The government did not include an expiration date in the draft, but the final version of the law stipulated that it expire on 31 December 1932. On 19 December 1932, President Paul von Hindenburg issued an emergency decree stating that the law would expire ten days earlier, in favour of a new, permanent state protection decree (Decree of the Reich President for the Preservation of Internal Peace of 19 December 1932).

The second law differed from the first in some respects, such as dropping the special protection under criminal law for members of the government. In essence, however, the provisions remained the same. The Second Law for the Protection of the Republic had less effect than the first due mainly to the political situation. Heightened threats of punishment had little effect given the increased radicalisation of the public, and the conflicts between the federal government and the states prevented the cooperation on constitutional protection on which the law was based. Of even greater importance were the emergency decrees issued by the president under the presidential cabinets of Heinrich Brüning, Franz von Papen and Kurt von Schleicher.

== Use of the laws ==

The imperial German war ensign, used by the Organisation Consul as its flag

The Organisation Consul, the group behind Rathenau's assassination, was promptly banned under the First Law, and a quick series of successful searches brought to an end to the series of political murders for which it was responsible. Thirteen individuals were sentenced to prison in October 1922 for aiding and abetting the murder of Walther Rathenau, but the court ruled that a conspiracy was unproven.

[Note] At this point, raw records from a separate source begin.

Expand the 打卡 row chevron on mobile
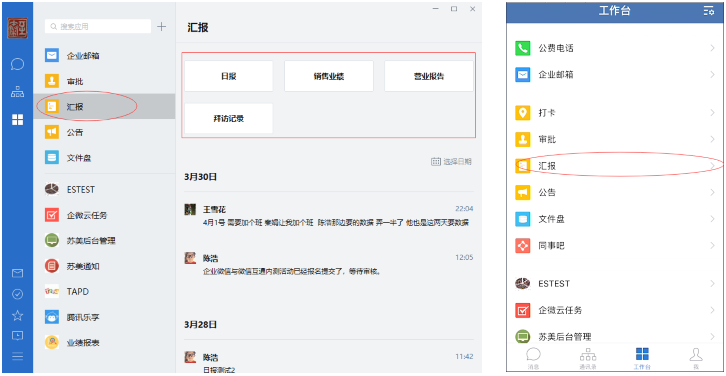726x376 pixels. 712,113
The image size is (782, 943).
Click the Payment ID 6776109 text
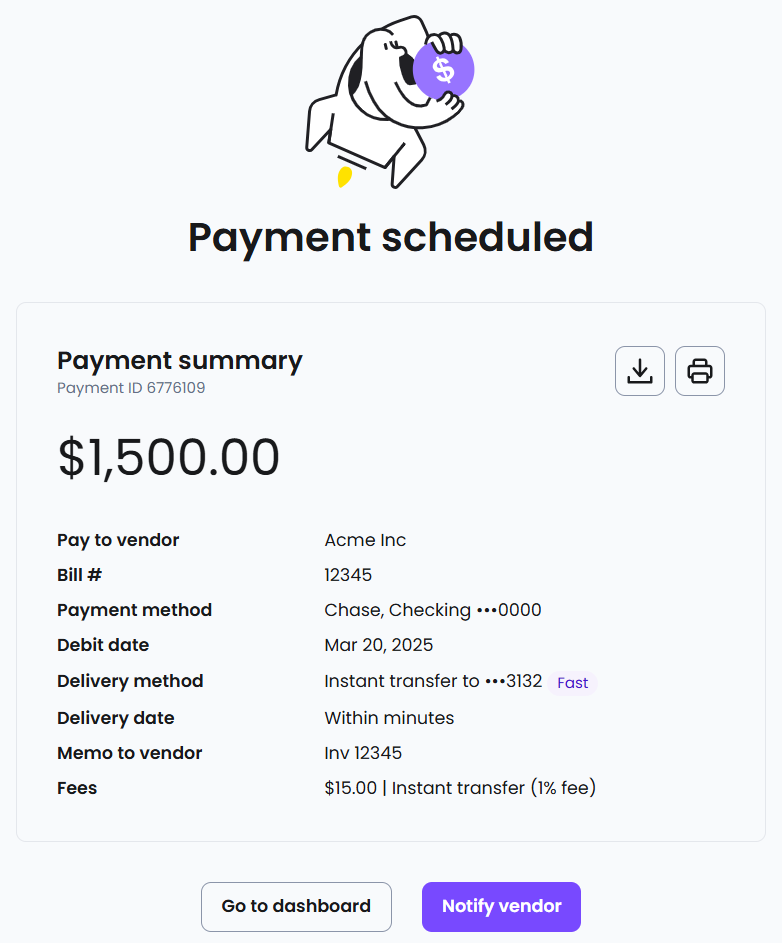(131, 388)
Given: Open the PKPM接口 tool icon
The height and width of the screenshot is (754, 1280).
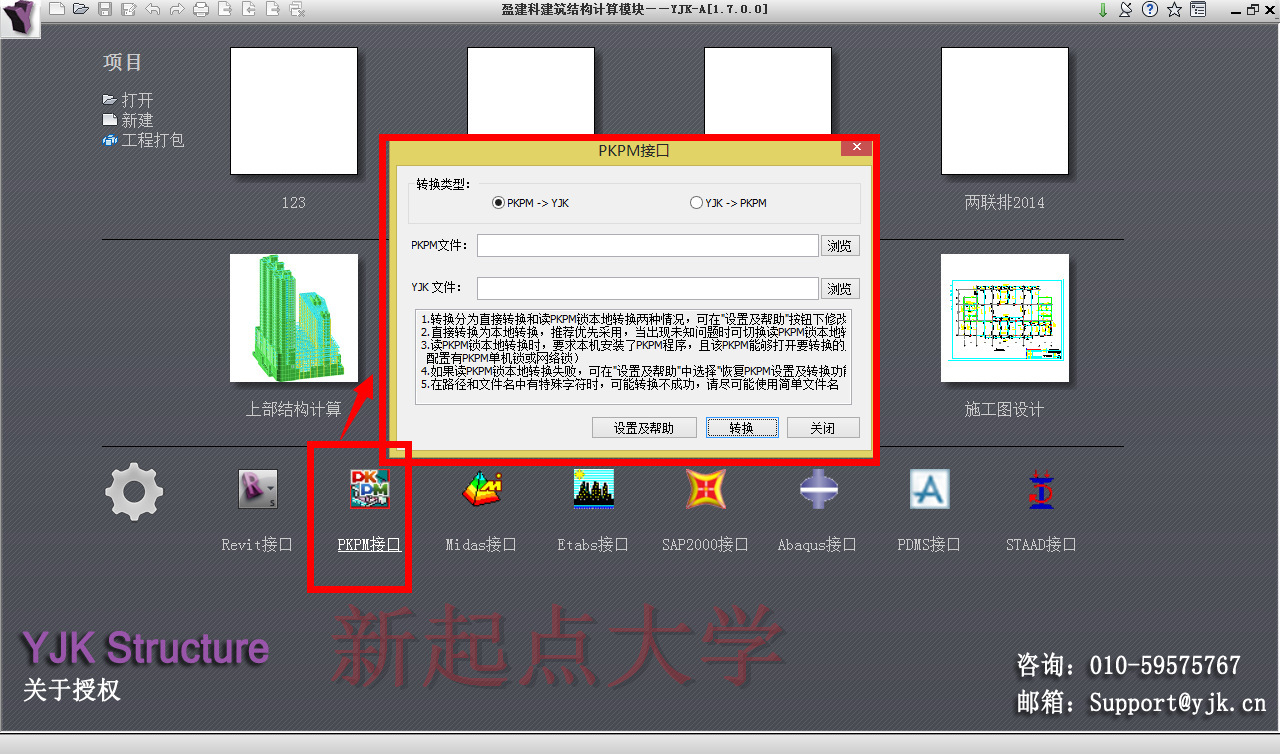Looking at the screenshot, I should pos(369,489).
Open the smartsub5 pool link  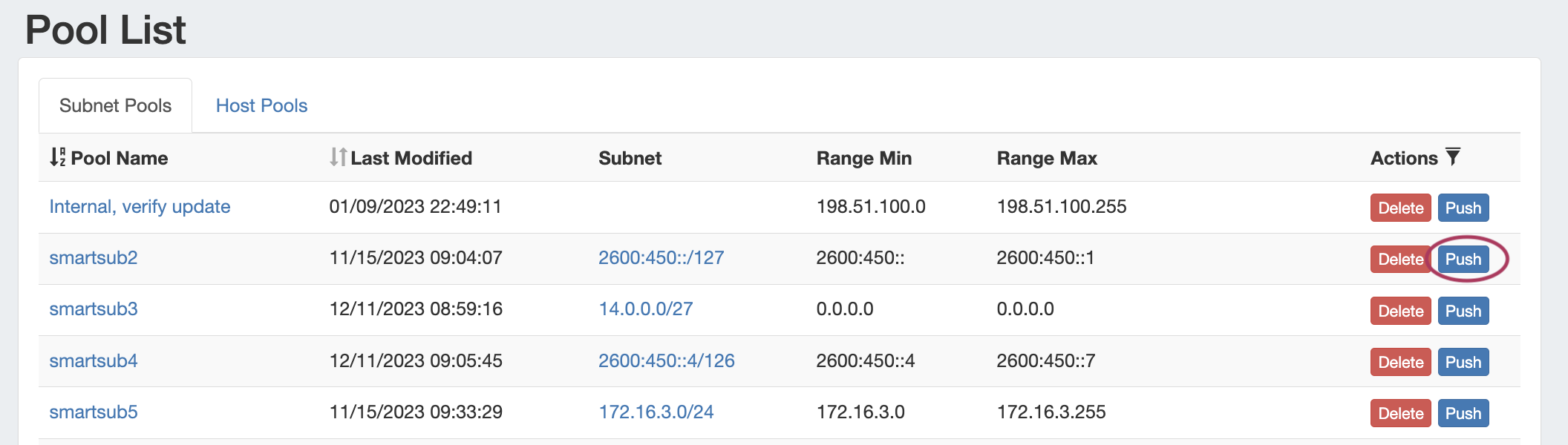click(94, 412)
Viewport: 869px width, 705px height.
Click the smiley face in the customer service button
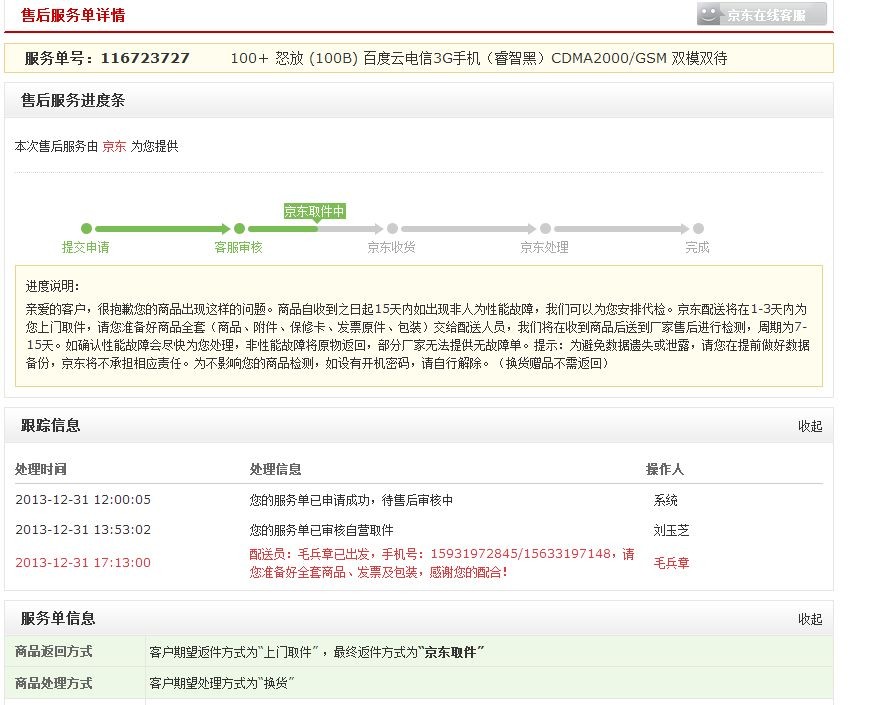pos(710,15)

In a 1924 trial of a number of other members of the Organisation Consul, none was convicted.

By early 1923, the states of Prussia, Saxony, Baden, Thuringia, Schaumburg-Lippe, Mecklenburg-Schwerin, Hamburg, Bremen and Hesse had banned the Nazi Party under the provisions of the law. In March, the Supreme Court upheld all prohibitions of the party in locations where it had been active in 1922. The Nazi newspaper the Völkischer Beobachter was also banned. In the trial of Adolf Hitler for his part in the failed 1923 Beer Hall Putsch, the court refused to apply the provisions of the Law for the Protection of the Republic to "a man who thinks and feels as German as Hitler". The law would have required that he be deported to Austria as a foreigner convicted of high treason.

Other right-wing extremist organizations that were banned under the law included the Deutschvölkischer Schutz- und Trutzbund (German Nationalist Protection and Defiance Federation) and the Young German Order. Among the German states, Prussia was particularly forceful in imposing bans, Bavaria the least so.

Overall, the law did not have the impact that its framers had hoped. The banned groups, including the Nazi Party, often simply camouflaged themselves as different organizations, or the members joined other still active groups. Many judges, especially after the State Court was abolished in 1926, showed a clear bias in favour of right-wing anti-republican ideas and refused to convict those accused of right-wing activities.